Next Morning - I discovered quite a few issues here.

 

1. Issue persist when cold - not shifting until the car is warm, I would manually shift to 1-2 and it would shift but when I shifted to 3rd it would over rev so I took the car back and told them to work on it- during the whole month of back n forth they said they took the car to the transmission shop and they said mechanically the trans is fine..( I don't believe this) as there is something wrong and saw no paper work. He kept saying it was the shift linkage, I said that was false, cuz it shifted fine before when I brought it to him.

 

2. also, During Cold start up I kept getting a popping noise in the exhaust it would happen once in a while.. then would go away when warm. Tech said it was the "valves"

 

3. Also, The brakes are rock hard I didn't notice this when cruising but when I speed up and tried stopping I felt I was riding on manual drums. The brakes wouldn't grab like they use to, I almost shat myself. I also looked at my brake fluid and noticed my Master Cylinder rubber gasket is slightly swollen and herd a slight whistle or wheezing when I put my foot on the brake pedal really hard.

 

When I brought the car back I told the tech my concerns, The Tech Didn't like what Im saying this to him, and he says he feels the brakes are fine.. and transmission is fine and he wasn't going to put in free work until more money involved. he said I had to adjust to these new "settings" I said no, and that's b.s, told them they ripped me off and I would be calling BAR on him and taking this into a legal matter.

> **Information shown**:
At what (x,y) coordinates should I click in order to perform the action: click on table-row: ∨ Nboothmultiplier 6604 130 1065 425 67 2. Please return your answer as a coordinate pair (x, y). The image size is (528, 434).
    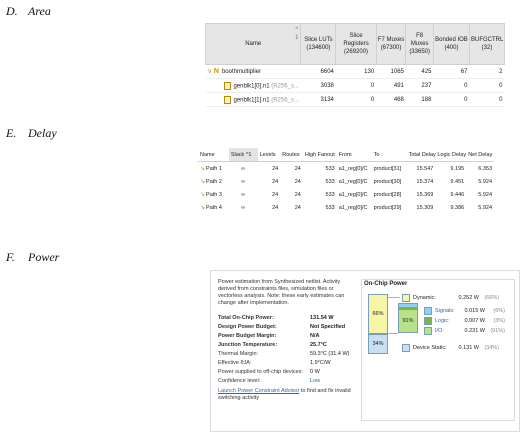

> **Job 1**: From the car repair post, return the passage starting with "3. Also, The" and going on through "pedal really hard.".
> **Job 2**: In the car repair post, what did the tech say caused the popping noise in the exhaust during cold start-up?
None of the data is required for this work.

> **Task response 1**:
3. Also, The brakes are rock hard I didn't notice this when cruising but when I speed up and tried stopping I felt I was riding on manual drums. The brakes wouldn't grab like they use to, I almost shat myself. I also looked at my brake fluid and noticed my Master Cylinder rubber gasket is slightly swollen and herd a slight whistle or wheezing when I put my foot on the brake pedal really hard.

> **Task response 2**: The valves.